Casey was a 5 to 4 decision by the Court. That is, Roe was upheld by a single vote. There were four votes to directly overrule Roe. After twenty years struggling to right the wrong that was (and is) Roe, the pro-life cause had four votes to overturn it. And then something happened.
Three justices blinked.
Three justices joined with two unabashed supporters of Roe to uphold it.
Three justices refused to follow the logic of their own evaluation of Roe, all but explicit in their opinion in Casey, that Roe was wrong as a matter of constitutional interpretation, and strike it down. Rather they demanded that pro-life Americans accept what the Court had wrought in Roe as something that could never be overturned because to do so would be to damage the institutional prestige of the Court. They asserted that to recognize a wrong and to correct it would damage the Court’s role and American democracy, but failing to do so would maintain the Court’s prestige and essential role.
That, it must be remarked, is an astounding proposition, hardly one that most Americans would accept or respect. Ordinary Americans do not, I believe, respect the Court merely because it speaks. Rather, they respect it because they believe it speaks truth—it elucidates what the Constitution actually means. The view of what we might call “the Casey Three,” however, reflects a view of the judiciary that is truly imperial—if the Court says it, whether it is true or not, Americans must obey it.
Who were the Casey Three? None of them was a holdover from Roe. Indeed, they were all confirmed in the years after Roe, when the unsoundness and injustice of Roe were very much a part of the cultural and political debate. All three justices were nominated and confirmed under Republican presidents—Sandra Day O’Connor (nominated by Ronald Reagan in 1981 and confirmed by the Senate by a vote of 99-0); Anthony Kennedy (nominated by Reagan in 1987 and confirmed by the Senate by a vote of 97-0); and David Souter (nominated by George H.W. Bush in 1990 and confirmed by the Senate by a vote of 90-9).
Clearly, what matters is not the political party that supports the judge. What matters is the judicial philosophy of the judge. Does he take the view of the Casey Three that the Court is free to “find” substantive rights in general terms such as “liberty”? Does he agree with them that once the Court has spoken the issue is closed? That it is all but impossible to reverse clearly wrong rulings on the most pressing issues of the day? Or does the judge take a restrained view of his role, one consistent with the original intentions of the Framers, one that corrects wrong decisions because they are wrong, because they are not required by the Constitution?

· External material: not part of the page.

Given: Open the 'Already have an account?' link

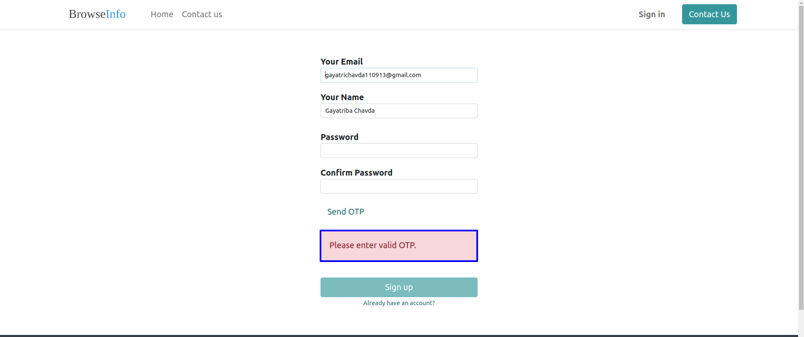Looking at the screenshot, I should tap(399, 303).
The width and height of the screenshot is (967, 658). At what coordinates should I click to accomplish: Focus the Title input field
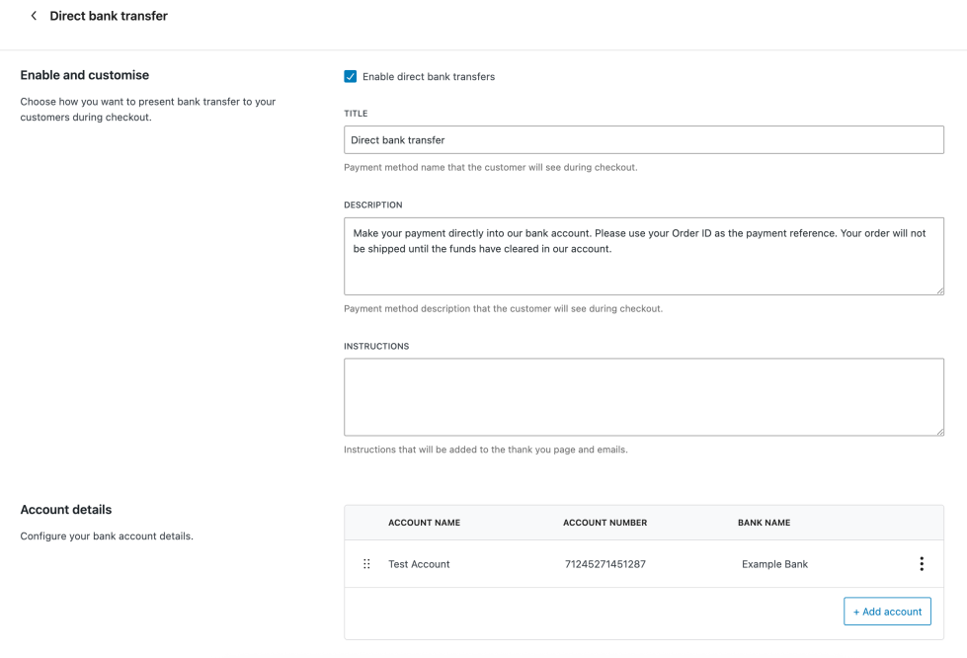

Last Friday marked the twentieth anniversary of a highly significant case, Planned Parenthood v. Casey. The decision, however, by upholding some state statutes restricting abortion, may contain the seeds of its own destruction because it enabled citizens to enact regulations of abortion, regulations that will continue to be challenged in the federal courts, giving subsequent Supreme Courts the opportunity to reverse both Roe and Casey. However, that will not happen if future justices are confirmed whose judicial philosophy is like that of the Casey Three, a freewheeling interpretation of constitutional provisions combined with an ironclad requirement that the people submit to the Court’s interpretations, even when wrong.
The lesson of Casey is that the nomination and confirmation of judges with a sound judicial philosophy is an essential foundation stone of a culture of life. That culture cannot be built if judges feel themselves empowered to knock it down. Our Constitution nowhere recognizes a right to rule by “enlightened” judges. The people we select for high judicial office must understand this and their judicial philosophy must reflect it. We forget this lesson from Casey not only at our peril, but at the peril of millions of unborn children and their mothers.
William Saunders is the Senior Vice President and Senior Counsel of Americans United for Life.